Адриано стал крупным промышленником. Но в его облике сохранилось что-то бродяжье, как в те времена, когда он проходил военную службу; даже ходил он, шаркая ногами, вразвалочку, точь-в-точь как бродяга. И был он все так же робок,
Однажды в Риме, во время немецкой оккупации, я встретила его на улице. Он был один и шел своей бродяжьей походкой; взгляд извечно отрешенный, подернутый голубым туманом. Он был одет так же, как и все вокруг, но среди толпы показался мне нищим – и в то же время принцем. Принцем в изгнании.
Леоне взяли в подпольной типографии. Мы жили все в той же квартире возле площади Болоньи; я была дома с детьми и ждала день, ночь, а он все не возвращался, и я поняла, что его арестовали. На следующее утро пришел Адриано и сказал, что надо уходить, потому что Леоне в самом деле арестован и с минуты на минуту сюда может нагрянуть полиция.
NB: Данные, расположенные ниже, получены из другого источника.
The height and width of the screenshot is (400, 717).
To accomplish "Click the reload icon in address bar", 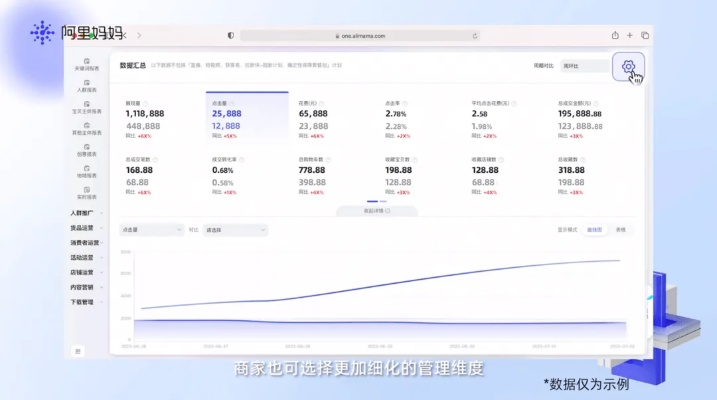I will pyautogui.click(x=474, y=35).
Он помог мне собрать вещи, одеть детей и привел меня к друзьям, которые нас приютили.
Я никогда, никогда в жизни не забуду, что испытала в то утро, увидев перед собой близкого, знакомого с детства человека, как много это значило для меня после стольких часов одиночества и страха и мыслей о родителях, которые далеко на Севере и не известно, увидимся ли мы еще; я навсегда запомню, как он, нагнувшись, собирал по комнатам нашу разбросанную одежду, детские башмаки – так просто, терпеливо, сочувственно. У него было точно такое же лицо, как при бегстве Турати за границу: взволнованное, испуганное и счастливое – такое лицо было у него всегда, когда ему приходилось кого-нибудь спасать.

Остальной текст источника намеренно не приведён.